Friday, August 20, 2010

Occupation, Not War

I've been thinking about the previous post "The Second Fake Ending of the Iraq War".  What I realize is that the Iraq War is over and has been over for some time.  That much is true.  The phase we are in now is 'occupation'.  We continue to occupy Iraq, with 50,000 troops, and probably another 50,000 private contractors, etc.  It is not a peaceful occupation exactly, but it's not 'hot' war either.

How long will we occupy Iraq in this fashion?  My guess is for a very long time, given the fairly strategic location of Iraq.  The cost of this occupation?  Certainly many, many billions of dollars.  I just saw that the Congressional Budget Office estimated that the war and its aftermath (occupation) will cost over one trillion dollars by 2017.

And what do we gain in return?  Yes, what do we gain...that's a good question which no one seems to be interested in talking about.  For what exactly will we have spent a trillion dollars?   Not to speak of all the lives destroyed and seriously damaged, both American, allied, and Iraqi. 

More and more commentators are admitting the Iraq War was all a big mistake... premised on lies and misunderstandings.  Yes, yes, I know, a vicious dictator was removed, and a semblance of democracy created.  That seems to be the answer as to why.  Our national mission in life seems to be to remove dictators everywhere and spread democracy to every land.  Wonder if the Founders would have approved of that?

Now we're doing it again two countries over in Afghanistan.  Invasion, 'putting down' the insurgency, occupation, building a 'democracy'.  Hundreds of thousands of soldiers and private contractors.  Billions more dollars being spent.  Many thousands more people, militants and innocent civilians alike, being killed and maimed by our amazing military machine.

Meanwhile, the economy of the US continues to implode, with millions of people out of work, public debt exploding, federal, state, and local budgets shrinking, the standard of living for the average person declining, the political pot boiling because many people are enraged and striking out at any nearby political target.

But the merry American empire goes on as if nothing is wrong.  Is there no connection here?  Doesn't this huge military establishment we have built take away from other things we need?  Doesn't every tank or plane we build mean that we can't build a new train system or a school or keep our budget in balance?  Of course that's what it means.  Our military is simply the biggest government program around, beloved for some reason by anti-government Conservatives and tax-hating Republicans.  We can't afford it, but we're going to do it anyway. 

Let's see, what country can we invade next?  Who wants to be free?

1 comment:

  1. It's not that we can't afford it, we can not even begin to pinpoint where the 700 billion plus dollars spent on defense is going, on an annual basis. (They've NEVER passed an budgetary audit since such records began to be compiled... let you or I fail ONE!??!) Obviously, some things are a matter of national security, but we have so little oversight over the Pentagon budget that it borders on being illegal.

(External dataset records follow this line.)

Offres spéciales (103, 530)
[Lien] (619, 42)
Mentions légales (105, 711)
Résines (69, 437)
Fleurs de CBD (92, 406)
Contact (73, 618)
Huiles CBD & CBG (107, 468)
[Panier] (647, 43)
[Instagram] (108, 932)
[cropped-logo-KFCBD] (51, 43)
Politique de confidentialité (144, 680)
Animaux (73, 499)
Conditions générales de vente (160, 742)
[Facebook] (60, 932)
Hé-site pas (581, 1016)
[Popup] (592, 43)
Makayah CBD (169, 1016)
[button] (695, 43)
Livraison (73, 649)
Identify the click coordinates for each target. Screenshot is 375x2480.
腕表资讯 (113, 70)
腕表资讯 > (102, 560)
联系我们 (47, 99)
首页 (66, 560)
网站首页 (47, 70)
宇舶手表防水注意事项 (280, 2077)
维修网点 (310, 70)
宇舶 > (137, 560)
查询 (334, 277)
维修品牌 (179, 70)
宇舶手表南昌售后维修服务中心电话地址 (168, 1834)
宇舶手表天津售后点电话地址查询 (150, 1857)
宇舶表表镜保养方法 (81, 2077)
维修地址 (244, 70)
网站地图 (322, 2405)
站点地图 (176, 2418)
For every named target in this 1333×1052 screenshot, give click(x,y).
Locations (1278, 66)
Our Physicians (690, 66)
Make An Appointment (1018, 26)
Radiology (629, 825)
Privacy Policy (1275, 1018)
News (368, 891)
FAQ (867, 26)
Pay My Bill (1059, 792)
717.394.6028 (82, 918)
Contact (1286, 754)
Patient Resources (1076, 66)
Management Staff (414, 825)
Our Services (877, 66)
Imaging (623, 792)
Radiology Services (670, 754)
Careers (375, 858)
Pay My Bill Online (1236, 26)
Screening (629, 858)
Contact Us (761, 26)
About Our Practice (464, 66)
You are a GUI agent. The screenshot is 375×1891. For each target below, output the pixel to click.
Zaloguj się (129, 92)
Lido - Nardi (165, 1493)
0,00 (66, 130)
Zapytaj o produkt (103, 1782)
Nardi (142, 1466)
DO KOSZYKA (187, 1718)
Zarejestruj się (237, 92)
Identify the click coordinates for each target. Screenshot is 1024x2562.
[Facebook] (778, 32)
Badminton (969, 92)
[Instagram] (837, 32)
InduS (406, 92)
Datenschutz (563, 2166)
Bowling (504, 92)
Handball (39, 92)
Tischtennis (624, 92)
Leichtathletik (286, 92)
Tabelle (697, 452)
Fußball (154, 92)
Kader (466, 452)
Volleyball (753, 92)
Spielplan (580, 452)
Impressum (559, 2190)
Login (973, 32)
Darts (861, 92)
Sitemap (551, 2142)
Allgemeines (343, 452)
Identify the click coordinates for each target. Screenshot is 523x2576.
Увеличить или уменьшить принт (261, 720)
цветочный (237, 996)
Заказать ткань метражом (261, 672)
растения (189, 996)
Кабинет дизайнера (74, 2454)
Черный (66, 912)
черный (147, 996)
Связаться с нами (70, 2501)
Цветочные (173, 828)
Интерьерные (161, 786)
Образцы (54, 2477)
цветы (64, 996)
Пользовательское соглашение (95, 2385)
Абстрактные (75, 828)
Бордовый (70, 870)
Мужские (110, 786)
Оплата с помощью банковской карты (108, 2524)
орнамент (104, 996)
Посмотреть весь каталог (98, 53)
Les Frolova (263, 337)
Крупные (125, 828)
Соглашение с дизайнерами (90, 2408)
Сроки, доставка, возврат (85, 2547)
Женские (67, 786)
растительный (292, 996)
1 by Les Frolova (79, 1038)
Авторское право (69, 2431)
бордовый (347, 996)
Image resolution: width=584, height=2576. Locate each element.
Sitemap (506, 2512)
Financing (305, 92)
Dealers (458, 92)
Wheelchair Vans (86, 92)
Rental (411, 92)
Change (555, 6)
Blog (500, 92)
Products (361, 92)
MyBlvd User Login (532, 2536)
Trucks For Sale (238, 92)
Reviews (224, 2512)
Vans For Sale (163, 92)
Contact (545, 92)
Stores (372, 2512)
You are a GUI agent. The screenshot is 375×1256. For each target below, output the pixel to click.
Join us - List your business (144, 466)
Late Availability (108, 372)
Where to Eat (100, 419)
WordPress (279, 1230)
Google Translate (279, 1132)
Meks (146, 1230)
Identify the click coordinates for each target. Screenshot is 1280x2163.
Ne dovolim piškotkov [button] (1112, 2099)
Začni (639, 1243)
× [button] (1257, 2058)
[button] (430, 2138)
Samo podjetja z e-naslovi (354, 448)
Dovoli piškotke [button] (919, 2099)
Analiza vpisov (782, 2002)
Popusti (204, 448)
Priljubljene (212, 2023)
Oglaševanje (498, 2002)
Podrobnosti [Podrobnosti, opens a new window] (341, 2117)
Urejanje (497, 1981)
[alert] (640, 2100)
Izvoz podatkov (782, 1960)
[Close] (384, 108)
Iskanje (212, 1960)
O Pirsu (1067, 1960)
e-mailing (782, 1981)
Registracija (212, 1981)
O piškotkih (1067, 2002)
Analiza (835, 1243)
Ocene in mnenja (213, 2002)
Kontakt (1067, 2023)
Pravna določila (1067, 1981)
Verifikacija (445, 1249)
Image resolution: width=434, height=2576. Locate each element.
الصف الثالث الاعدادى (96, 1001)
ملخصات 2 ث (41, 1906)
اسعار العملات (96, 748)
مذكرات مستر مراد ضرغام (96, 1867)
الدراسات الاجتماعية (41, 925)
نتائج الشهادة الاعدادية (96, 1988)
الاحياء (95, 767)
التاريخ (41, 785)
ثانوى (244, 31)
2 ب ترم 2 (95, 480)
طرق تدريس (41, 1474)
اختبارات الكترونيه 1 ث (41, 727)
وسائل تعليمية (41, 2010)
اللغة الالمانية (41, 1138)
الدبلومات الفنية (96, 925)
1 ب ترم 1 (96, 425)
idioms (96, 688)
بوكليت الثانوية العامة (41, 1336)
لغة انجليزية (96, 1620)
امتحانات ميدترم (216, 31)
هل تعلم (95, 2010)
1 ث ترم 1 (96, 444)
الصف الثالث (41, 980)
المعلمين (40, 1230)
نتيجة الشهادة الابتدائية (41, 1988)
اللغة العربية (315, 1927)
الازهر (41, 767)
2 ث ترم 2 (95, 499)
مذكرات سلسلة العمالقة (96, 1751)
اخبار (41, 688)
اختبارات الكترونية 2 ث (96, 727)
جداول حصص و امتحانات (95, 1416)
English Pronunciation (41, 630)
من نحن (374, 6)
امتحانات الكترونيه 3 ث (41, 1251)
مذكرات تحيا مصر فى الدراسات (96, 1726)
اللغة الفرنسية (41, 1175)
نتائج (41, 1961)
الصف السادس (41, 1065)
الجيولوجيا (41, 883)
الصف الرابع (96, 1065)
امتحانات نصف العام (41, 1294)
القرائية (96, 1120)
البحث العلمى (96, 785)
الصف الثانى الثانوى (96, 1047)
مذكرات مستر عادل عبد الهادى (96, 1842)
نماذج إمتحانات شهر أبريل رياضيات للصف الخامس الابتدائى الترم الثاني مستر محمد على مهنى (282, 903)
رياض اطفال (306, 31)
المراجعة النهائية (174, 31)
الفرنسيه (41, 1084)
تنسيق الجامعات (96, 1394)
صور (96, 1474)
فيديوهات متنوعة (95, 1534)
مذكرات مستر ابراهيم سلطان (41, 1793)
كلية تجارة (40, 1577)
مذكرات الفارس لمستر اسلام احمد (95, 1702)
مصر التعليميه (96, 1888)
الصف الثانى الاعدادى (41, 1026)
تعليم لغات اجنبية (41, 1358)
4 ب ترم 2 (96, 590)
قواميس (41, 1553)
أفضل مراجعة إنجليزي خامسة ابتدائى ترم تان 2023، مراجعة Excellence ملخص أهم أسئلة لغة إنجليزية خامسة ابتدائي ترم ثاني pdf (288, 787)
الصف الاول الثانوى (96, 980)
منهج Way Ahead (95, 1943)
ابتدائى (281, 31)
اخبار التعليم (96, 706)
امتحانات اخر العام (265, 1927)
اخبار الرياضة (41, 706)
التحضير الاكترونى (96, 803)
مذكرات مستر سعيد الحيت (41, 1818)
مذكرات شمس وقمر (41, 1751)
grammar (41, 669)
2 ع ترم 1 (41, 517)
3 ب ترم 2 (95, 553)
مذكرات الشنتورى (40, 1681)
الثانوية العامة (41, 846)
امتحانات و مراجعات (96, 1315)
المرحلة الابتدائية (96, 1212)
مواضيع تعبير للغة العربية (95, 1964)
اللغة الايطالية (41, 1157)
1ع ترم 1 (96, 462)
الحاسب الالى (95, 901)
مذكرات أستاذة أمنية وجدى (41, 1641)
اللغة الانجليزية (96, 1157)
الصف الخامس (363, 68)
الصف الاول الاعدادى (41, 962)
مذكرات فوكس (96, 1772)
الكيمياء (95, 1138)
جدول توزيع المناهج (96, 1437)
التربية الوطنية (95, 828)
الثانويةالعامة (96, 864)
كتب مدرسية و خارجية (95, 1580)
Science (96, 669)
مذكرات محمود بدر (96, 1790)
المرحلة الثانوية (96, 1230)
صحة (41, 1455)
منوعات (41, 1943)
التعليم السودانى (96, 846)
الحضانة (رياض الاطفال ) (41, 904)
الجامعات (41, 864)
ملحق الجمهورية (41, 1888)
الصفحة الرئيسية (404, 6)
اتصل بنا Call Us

I thought we got out of the nation building business years ago (pun intended), which is obviously the intent in Iraq and to a must less successful extent, in Afghanistan.

    To many ultra conservative groups in Washington and abroad, it makes sense to build more bombs than homeless shelters for our own domestic poor; drones are way more profitable than health insurance for the marginalized or food for the insecure. Thousands of books have been written on the downfall of Rome, but I do believe that a failure in domestic policy is a reoccurring theme. I don't mind paying taxes, as long as my daughter can get help if she needs it. I could care less if some tribal faction, whose been fighting longer than than the US ever thought of being, continues to fight.... bitter, yeah! Let's get the hell out of there and start taking care of our own! And, let's not waste jargon on war/freedom (say, illusion) makes us all safer... who gives a rip if you can't get a job or put food on your table to feed your kids!